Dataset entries

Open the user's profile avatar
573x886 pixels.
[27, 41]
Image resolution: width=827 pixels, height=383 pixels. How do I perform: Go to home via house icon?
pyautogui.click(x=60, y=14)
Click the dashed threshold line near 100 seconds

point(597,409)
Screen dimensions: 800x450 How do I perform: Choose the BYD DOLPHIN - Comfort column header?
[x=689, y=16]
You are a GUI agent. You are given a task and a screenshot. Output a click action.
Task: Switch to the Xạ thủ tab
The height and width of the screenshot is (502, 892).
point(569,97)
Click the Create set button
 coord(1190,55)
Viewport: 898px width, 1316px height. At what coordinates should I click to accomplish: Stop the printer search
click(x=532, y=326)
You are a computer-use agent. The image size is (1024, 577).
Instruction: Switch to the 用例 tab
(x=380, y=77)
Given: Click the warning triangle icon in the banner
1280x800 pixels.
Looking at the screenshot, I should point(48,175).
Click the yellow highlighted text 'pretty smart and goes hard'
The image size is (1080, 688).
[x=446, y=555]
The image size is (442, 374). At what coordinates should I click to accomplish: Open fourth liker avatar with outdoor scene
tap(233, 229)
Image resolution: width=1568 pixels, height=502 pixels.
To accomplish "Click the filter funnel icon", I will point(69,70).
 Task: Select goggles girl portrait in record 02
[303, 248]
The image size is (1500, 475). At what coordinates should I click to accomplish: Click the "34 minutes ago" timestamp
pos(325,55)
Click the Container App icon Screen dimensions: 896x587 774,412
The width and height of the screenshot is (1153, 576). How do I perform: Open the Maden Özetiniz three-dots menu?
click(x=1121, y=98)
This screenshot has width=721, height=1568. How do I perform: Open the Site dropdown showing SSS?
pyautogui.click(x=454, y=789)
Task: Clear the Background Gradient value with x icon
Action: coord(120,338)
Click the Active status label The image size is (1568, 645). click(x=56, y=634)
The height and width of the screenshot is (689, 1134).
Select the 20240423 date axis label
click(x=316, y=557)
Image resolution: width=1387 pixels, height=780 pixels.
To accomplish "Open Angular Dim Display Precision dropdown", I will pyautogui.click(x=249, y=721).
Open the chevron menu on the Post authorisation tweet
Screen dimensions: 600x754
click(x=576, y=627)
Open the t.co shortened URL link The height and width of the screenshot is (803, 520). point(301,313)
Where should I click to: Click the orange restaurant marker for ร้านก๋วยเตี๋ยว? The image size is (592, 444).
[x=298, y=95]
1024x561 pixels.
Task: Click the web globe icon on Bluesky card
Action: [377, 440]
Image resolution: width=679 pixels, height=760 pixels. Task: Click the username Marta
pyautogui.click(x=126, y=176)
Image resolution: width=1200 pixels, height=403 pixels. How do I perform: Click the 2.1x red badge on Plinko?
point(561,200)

Work instructions: List every line above containing the word "agent".

Task solution:
You are a GUI agent. You are given a task and a screenshot. Output a click action.
You are a computer-use agent. The image size is (1024, 577).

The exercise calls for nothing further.